Spontaneous Style Text-to-Speech Synthesis with Controllable Spontaneous Behaviors Based on Language Models
Weiqin Li, Peiji Yang, Yicheng Zhong, Yixuan Zhou, Zhisheng Wang, Zhiyong Wu, Xixin Wu, Helen Meng
TL;DR
This work tackles spontaneous style TTS, a domain challenged by data quality and complex prosody. It introduces a LM-based framework built on the VALL-E valle backbone that explicitly encodes 19 spontaneous behaviors using a syntactic-aware encoder and enriches prosody with fine-grained spontaneous representations via a Spontaneous Prosody Extractor and an LM-based Prosody Predictor.

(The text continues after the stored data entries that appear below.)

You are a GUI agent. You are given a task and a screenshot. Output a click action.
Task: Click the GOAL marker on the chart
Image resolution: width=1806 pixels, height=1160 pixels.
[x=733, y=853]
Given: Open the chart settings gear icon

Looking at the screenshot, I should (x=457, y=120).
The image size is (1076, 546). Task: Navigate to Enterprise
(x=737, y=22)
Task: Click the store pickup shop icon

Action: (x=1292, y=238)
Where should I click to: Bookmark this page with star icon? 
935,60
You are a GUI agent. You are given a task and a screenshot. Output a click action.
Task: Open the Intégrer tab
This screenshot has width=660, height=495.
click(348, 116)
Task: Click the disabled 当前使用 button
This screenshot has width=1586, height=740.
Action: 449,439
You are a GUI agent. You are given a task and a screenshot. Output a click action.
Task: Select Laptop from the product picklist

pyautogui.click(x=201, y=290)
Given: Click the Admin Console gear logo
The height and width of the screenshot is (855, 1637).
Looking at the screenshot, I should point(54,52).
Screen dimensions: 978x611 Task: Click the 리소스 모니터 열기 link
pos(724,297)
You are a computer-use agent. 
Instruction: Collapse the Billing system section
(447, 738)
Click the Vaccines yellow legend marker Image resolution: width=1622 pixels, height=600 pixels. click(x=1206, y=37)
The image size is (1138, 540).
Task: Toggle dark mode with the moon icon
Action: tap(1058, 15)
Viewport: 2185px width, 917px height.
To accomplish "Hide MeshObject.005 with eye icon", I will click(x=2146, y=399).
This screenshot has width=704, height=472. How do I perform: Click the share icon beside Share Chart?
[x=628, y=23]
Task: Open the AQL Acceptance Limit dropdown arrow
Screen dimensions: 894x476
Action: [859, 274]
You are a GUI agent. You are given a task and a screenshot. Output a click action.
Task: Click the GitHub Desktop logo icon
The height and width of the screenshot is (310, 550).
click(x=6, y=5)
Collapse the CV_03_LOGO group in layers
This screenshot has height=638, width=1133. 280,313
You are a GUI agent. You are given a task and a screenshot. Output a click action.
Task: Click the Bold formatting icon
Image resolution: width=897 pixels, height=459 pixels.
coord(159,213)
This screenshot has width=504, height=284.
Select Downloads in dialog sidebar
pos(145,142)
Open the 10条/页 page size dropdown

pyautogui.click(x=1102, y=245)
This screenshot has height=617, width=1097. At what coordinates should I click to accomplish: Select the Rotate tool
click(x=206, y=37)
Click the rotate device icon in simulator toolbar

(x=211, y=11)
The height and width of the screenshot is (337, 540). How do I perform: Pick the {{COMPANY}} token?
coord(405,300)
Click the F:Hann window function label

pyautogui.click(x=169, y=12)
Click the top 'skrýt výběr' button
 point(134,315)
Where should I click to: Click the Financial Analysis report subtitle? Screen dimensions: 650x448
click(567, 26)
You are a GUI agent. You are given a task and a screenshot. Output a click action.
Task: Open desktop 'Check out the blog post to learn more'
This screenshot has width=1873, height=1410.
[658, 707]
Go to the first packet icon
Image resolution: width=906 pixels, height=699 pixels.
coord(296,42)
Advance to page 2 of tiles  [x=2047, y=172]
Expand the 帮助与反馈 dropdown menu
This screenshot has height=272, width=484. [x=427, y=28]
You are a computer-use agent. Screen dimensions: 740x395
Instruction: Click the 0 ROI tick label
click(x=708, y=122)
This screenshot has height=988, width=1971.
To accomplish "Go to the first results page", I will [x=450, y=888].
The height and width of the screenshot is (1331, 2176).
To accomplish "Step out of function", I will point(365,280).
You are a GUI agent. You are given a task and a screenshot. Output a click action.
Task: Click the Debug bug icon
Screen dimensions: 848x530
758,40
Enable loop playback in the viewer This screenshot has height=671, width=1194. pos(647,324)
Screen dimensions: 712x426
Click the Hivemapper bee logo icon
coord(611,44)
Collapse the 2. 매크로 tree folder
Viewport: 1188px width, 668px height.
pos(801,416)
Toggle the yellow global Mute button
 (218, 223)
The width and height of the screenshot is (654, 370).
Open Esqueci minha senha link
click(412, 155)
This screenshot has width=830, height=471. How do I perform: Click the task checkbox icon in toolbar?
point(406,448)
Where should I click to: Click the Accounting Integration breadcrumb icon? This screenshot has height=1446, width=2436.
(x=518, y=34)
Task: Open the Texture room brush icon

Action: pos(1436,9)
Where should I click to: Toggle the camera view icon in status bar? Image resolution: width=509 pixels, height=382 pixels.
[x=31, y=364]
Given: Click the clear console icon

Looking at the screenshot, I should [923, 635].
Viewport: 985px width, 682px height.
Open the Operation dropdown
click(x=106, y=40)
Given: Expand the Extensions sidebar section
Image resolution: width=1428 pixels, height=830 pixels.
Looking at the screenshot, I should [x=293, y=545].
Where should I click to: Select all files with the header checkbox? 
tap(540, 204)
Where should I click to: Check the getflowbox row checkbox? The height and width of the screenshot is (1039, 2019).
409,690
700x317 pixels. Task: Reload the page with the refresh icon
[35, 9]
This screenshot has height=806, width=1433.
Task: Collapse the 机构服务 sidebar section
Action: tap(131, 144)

The model is pre-trained on large-scale data and fine-tuned with a three-step procedure, optimizing a joint loss that combines content and spontaneous-label objectives. Empirical results on Mandarin data show substantial gains in both prosody naturalness and spontaneous-behavior naturalness, with ablations confirming the value of explicit behavior control and prosody modeling for realistic, controllable spontaneous speech synthesis.
Abstract
Spontaneous style speech synthesis, which aims to generate human-like speech, often encounters challenges due to the scarcity of high-quality data and limitations in model capabilities. Recent language model-based TTS systems can be trained on large, diverse, and low-quality speech datasets, resulting in highly natural synthesized speech. However, they are limited by the difficulty of simulating various spontaneous behaviors and capturing prosody variations in spontaneous speech. In this paper, we propose a novel spontaneous speech synthesis system based on language models. We systematically categorize and uniformly model diverse spontaneous behaviors. Moreover, fine-grained prosody modeling is introduced to enhance the model's ability to capture subtle prosody variations in spontaneous speech.Experimental results show that our proposed method significantly outperforms the baseline methods in terms of prosody naturalness and spontaneous behavior naturalness.